P.S. Apologies for the wrong spelling. Force of habit.

Recently, I had the privilege of attending a talk by Takeru Miyato, on his ICLR 2025 oral paper titled `Artificial Karamuto Oscillatory Neurons’. The idea seems pretty interesting, and authors have done a great job explaining their paper in great detail here.

I cannot do justice do their amazing work, and really urge the reader to look at their original work (and followups) for a detailed understanding. Here, I will merely attempt to distill some of their key points, in the hopes of building a better understanding, for the kind reader. First, we cover what is known in neuroscience has the binding problem.

Binding Problem

Around 60 years ago, people got interested in how we can look at an image, and automatically cluster different objects together. For eg, if the image contains a cup, glass, then we can automatically group them into corresponding regions.
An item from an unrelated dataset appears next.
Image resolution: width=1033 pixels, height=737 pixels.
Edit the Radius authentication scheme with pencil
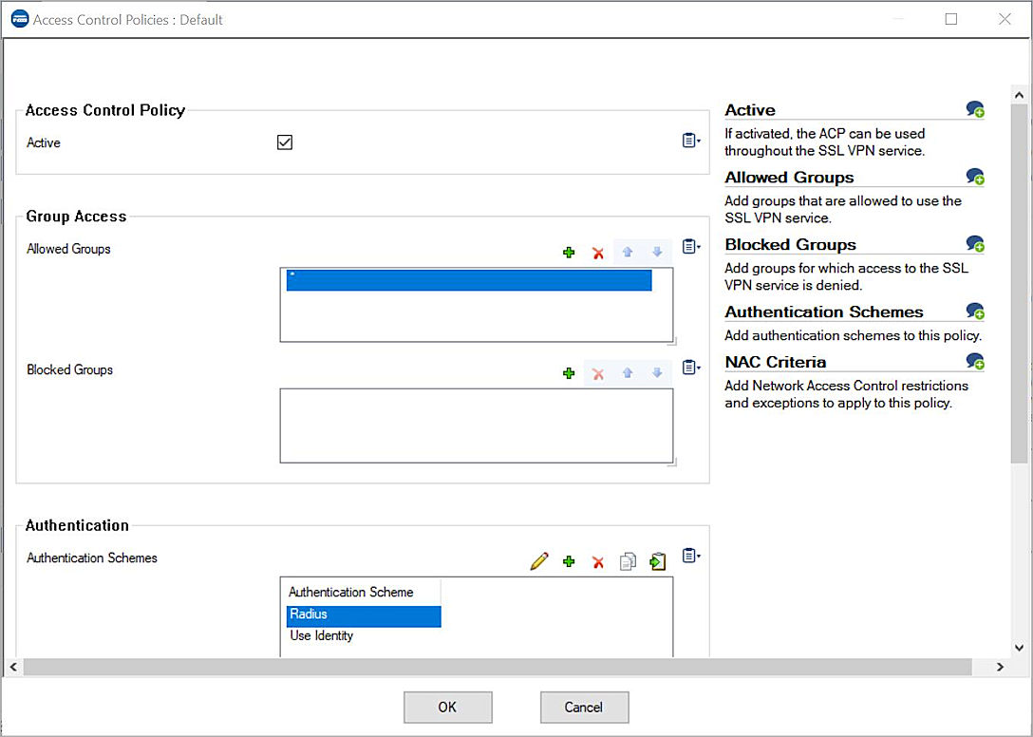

Suppose you are given a blue cup, and a red cup. Somehow, the brain is able to combine the representation of “blue” with “cup”, and “red” with “cup”, to yield two different representations for blue cup/red cup respectively. There are two plausible arguments here. (i) brain has learnt separate representation for blue cup/red cup. Given such an input, it just “selects” the correct representation out of a dictionary of objects. (ii) brain `dynamically’ combined blue and cup together to form blue-cup on the fly.

A criticism of (i) is that there are infinite objects, and their combinations available, which means we don’t learn a massive superset. Rather it seems that we rely on (ii): learn only a few abstract concepts like colors, objects, and combine them whenever needed. This second problem is known as the binding problem.

The key issue is : 1) how does this combination actually happen? 2) given an image containing both blue-cup, red-cup, how do we `simultaneously’ maintain two-different representations at the same time in our heads?

The hope is that by figuring out how these different attributes combine during inference, we can get better generalization on objects we have never seen during training. Classical AI will just train model on separate samples of blue cup, red-cup, and hope it figures it out. But, that didn’t work quite well.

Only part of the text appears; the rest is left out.